建築史を語るジャーメ・モスク



「ジャーメ・モスク」は、チェヘル・ソトゥーン宮殿から直線距離にして、北東へ二キロほど行ったところにある。バスで5分ほどだ。
「ジャーメ」とは金曜日のことで、イスラム教の集団礼拝日を指している。しかしガイドのムサさんは、念を押すように言った。
「『ジャーメ』とは『完璧』との意味で、正確には、『ジョーメ』が『金曜』と言います」
しかし、日本のどのガイド・ブックにも「ジャーメ」と記載されている。その旨を伝えると、ムサさんはやや首を傾げつつ言った。
「それは間違いです!」
わたしは、ペルシア語ができないので納得できないが、ひとまずここでは「ジョーメ」でいこう!
わたしは苦笑いをしながら、頷いた。



そのジョーメ・モスクの前に立つ。今までのミナレットとやや違うのは、先端部だ。丸い塔の周囲は、二本のミナレットともに、欄干で囲まれている。むろんモスクは方形ではないが、かつて日本にあった火の見櫓を思われる。
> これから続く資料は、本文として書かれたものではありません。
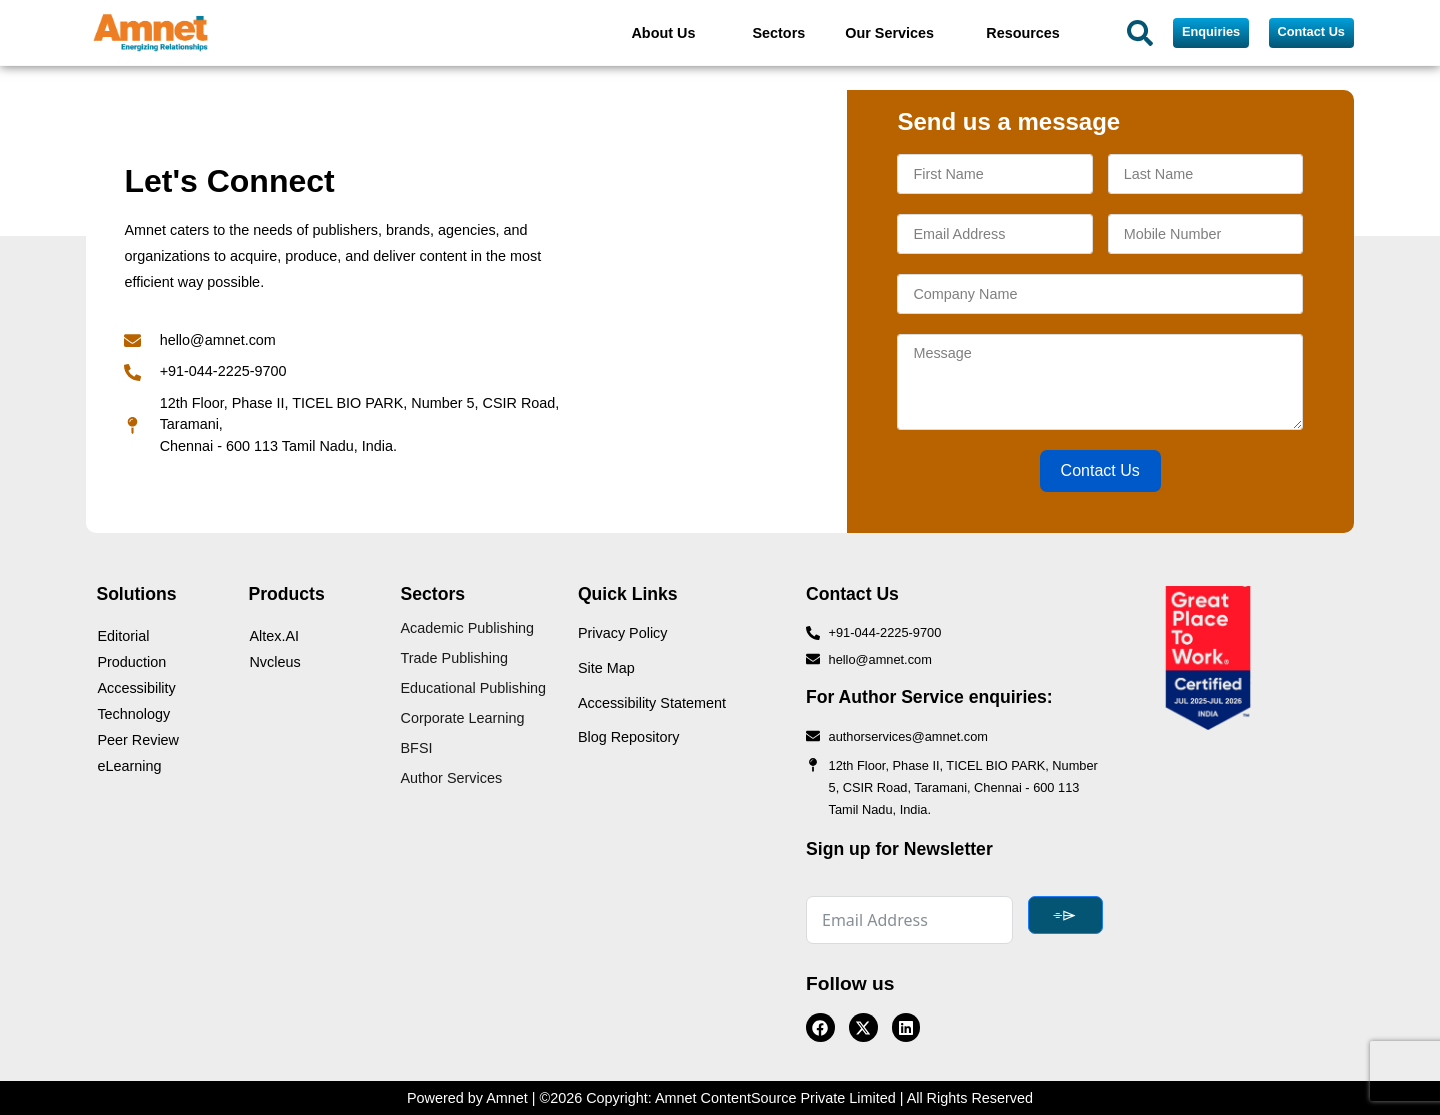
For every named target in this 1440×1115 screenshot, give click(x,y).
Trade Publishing (454, 658)
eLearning (129, 766)
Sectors (778, 33)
それはきっと、礼拝の時刻を告げるアザーンのとき、どの方角からでも朗詠できるようにした配慮からだろう。
装飾タイルで飾られた門・エイバンから、中へ入る。
見上げる天井は、小さなドームが連続している。その数、470あるという。一部を除いて、すべて異なるデザインである。また、柱が2本、3本と合わせてある形も独特だ。そんな太い柱は、ティムール時代の特徴だそうだ。



このモスクの創建は8世紀で、イスファハーンのなかでも、最古の寺院だという。
モスクは一度焼失したが、11世紀のセルジューク朝時代に再建された。その後も19世紀に至るまで、補修と増改築を繰り返してきたそうだ。そのために、さまざまな時代の建築様式やタイルワーク、アラベスク文字などが随所に見られる。これは、イランの建築史を物語るものであり、貴重な建造物でもある。
奥に行くと、分厚い白壁の地下壕のような場所があった。祈りの部屋で、寒い冬や暑い日は、ここが使われるそうだ。
広い中庭に出る。ここは、長さ76メートルで幅が65メートルある。そこには壇が設えてあり、その上に赤い絨毯が敷かれてあった。今でも、祈りを捧げる人々が絶え間ないという。金曜日の祈りの時間には、この広い中庭が人々で埋め尽くされてしまうそうだ。